Grani Antichi: al Tavolo della Tradizione, per un Futuro di Biodiversità

Nel mio panificio di famiglia, ogni impasto è una carezza al passato e un gesto di rispetto verso il futuro. I grani antichi non sono solo farine: sono memoria viva che ritorna, profumata di terra, di lentezza, di tempo vero.

Tutto è cominciato da un gesto semplice: impastare. Ma non con farine moderne, iper-raffinate, addomesticate dalla resa industriale. Bensì con varietà dimenticate dal mercato, ma mai dalla terra: varietà di grani teneri antichi, o grani duri come il Senatore Cappelli, l’orzo antico, il farro, il kamut. A ogni pane che sforniamo, sembra di riannodare un filo lungo secoli: quello tra le mani dell’uomo e il cuore del cereale.

Nel nostro forno, attivo fin dai primi del ‘900, la panificazione con grani antichi è ritornata una scelta quotidiana e un atto rivoluzionario. Non è solo una questione di sapore — profondo, aromatico, persistente — ma di etica agraria e nutrizione consapevole. Questi cereali crescono senza forzature, si adattano ai climi, rispettano i suoli. Sono naturalmente ricchi di micronutrienti, più digeribili, meno infiammatori, grazie all’assenza di selezioni genetiche spinte e alla maggiore quantità di fibre e minerali.

Piccola curiosità: lo sapevi che la coltivazione delle varietà antiche, non prevede l'utilizzo di concimi e diserbanti? la loro struttura di coltivazione è di base molto più forte ed essendo la loro resa in campo meno produttiva, ha però di positivo che riescono a bilanciare le loro difese in campo "automaticamente", inibendo crescite di erbe indesiderate e quindi di attacchi di insetti indesiderati!

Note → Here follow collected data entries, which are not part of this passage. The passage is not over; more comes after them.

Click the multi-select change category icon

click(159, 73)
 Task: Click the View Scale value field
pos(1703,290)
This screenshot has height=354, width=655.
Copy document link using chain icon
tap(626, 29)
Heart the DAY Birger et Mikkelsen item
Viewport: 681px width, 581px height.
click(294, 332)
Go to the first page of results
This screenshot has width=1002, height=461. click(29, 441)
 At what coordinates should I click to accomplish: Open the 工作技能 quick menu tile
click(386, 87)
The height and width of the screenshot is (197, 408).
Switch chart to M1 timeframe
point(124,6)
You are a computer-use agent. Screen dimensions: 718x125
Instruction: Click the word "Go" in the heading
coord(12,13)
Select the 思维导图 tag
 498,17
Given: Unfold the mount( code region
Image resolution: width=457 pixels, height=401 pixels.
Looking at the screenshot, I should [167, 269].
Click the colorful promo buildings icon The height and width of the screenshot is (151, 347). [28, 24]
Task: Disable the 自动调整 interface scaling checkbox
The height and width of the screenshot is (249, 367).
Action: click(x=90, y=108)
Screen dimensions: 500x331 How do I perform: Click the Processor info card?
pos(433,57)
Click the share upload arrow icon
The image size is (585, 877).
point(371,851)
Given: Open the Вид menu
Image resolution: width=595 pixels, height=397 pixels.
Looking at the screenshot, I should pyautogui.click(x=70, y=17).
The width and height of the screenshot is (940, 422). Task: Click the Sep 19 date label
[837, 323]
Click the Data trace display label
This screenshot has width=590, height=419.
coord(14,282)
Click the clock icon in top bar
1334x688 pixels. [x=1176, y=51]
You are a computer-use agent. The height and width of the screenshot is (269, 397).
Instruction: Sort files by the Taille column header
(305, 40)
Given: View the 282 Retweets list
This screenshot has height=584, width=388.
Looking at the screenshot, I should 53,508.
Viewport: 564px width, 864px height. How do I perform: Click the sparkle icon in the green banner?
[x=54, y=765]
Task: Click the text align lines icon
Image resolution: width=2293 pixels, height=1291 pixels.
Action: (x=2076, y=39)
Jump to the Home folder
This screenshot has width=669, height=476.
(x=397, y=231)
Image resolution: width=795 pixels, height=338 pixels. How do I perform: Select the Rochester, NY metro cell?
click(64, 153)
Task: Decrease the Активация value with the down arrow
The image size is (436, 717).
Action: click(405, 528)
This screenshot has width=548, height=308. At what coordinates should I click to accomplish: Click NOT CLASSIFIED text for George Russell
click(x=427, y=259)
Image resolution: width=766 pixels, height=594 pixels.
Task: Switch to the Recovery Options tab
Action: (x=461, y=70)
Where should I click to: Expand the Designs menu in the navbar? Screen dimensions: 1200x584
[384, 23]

Ogni giorno, nella nostra bottega, la pasta madre viva incontra queste farine antiche e si attiva con forza gentile. Lievitazioni lente, lunghe, che rispettano i tempi del pane e dei batteri benefici. Il risultato? Impasti più vivi, più stabili, più nutrienti. E un pane che sa di memoria, ma parla al presente.

La coltivazione dei grani antichi segue principi etici , spesso a basso impatto e senza pesticidi, contribuendo a mantenere vivi piccoli appezzamenti e varietà locali. È una scelta agricola, certo, ma anche culturale: perché ogni chicco porta con sé una storia, un paesaggio, una comunità.

Questa biodiversità, oggi più che mai, è il cuore pulsante di un’agricoltura sana. In un’epoca di omologazione, riportare i grani antichi sulle tavole è un gesto radicale: significa credere che il futuro si costruisce proteggendo il passato, seminando differenze, coltivando diversità.

Per me, che sono cresciuto tra sacchi di farina e profumo di crosta di pane, lavorare con questi grani significa onorare la terra e chi la coltiva, dare spazio a filiere corte e oneste, e offrire un pane che nutre davvero. Non solo il corpo, ma anche la coscienza.

Qui nel mio blog e nel mio panificio, oggi continua la sua storia proprio da lì: dai grani antichi come scelta di futuro. Perché ogni filone sfornato è un piccolo atto d’amore verso la biodiversità, l’ambiente e la salute di chi ci sceglie.